#### 文書の一部
長野県の河川では、アユを放流しても釣れなくなったという記事がネットにアップされています。
釣り人によれば、放流したアユが釣れないのは、長野県に限ったことではなく、全国的な問題のようです。要因は冷水病、カワウなど色々考えられますが、旧水産庁が水資源開発に歩調を合わせて、1963年から稚魚放流を義務付けたツケがこの10年で一挙にやってきた、という指摘があります。川の荒廃を放流でカバーしようという対策が破綻をきたした、ということのようです。
########
#### データ抜粋
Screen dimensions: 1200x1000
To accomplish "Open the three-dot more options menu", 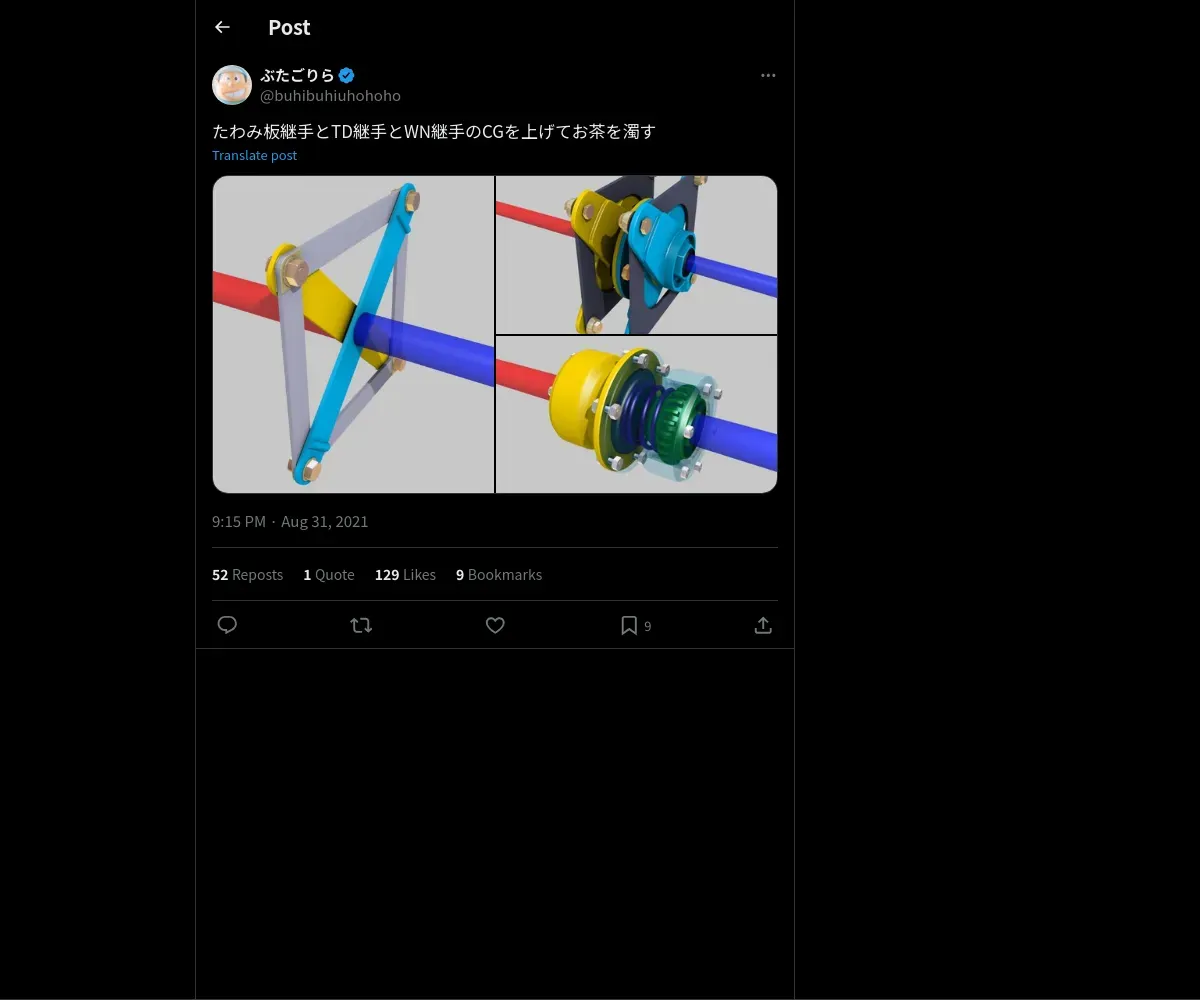I will pos(768,75).
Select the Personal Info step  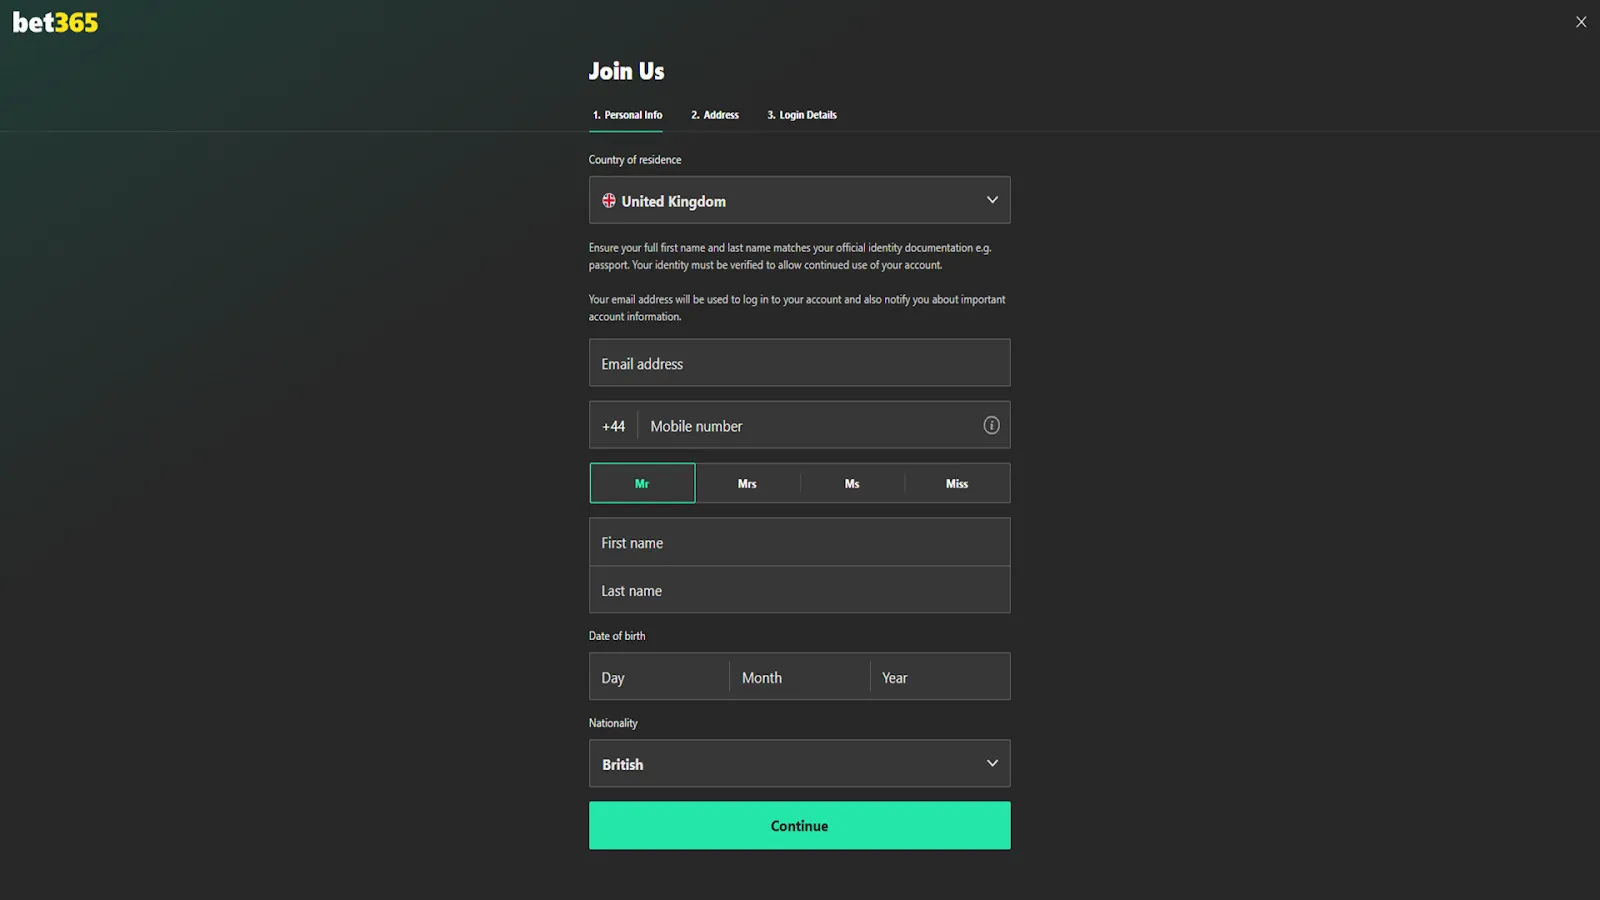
########
**課題の内容**:
1. アユの放流に関する文章では、旧水産庁が稚魚放流を義務付けたのは何年からとされていますか。
2. アユの放流に関する文章を、最後の文の次から書き継いでください。

**解答結果**:
1. 1963年からです。

2.
◆2017年2月27日 THE PAGE
http://headlines.yahoo.co.jp/hl?a=20170227-00000012-wordleaf-soci
ー「放流してもアユが釣れない」長野の河川で魚が減った?ー
「信州の河川から、なぜ魚が消える?」。長野県の内水面漁場管理委員会で、委員からこんな声が相次ぎ、本格的な調査の可否などについて県側に検討を求めています。委員会は魚の病気の予防策や放流・増殖する魚の量などを調整する実務作業が本来の中心的な仕事。しかし、放流しても釣果がないといった県内河川の最近の傾向に危機感を募らせた委員から「原因解明を」との意見が続出。同県の諏訪湖のワカサギ大量死問題と合わせ、県内河川のもう一つの問題として浮上する可能性も出てきました。
漁業関係者や専門家らが審議
内水面漁場管理委員会は、知事から独立して河川・湖沼(内水面)における水産動植物の採集、捕獲や増殖について調整したり対策を講じる機関。漁業法と地方自治法で設置が義務付けられ、長野県は県内各地の漁業協同組合、養魚場、釣りの団体、漁業や環境の専門家などの学識経験者ら13人で委員を構成し、会長は平林公男信大繊維学部教授です。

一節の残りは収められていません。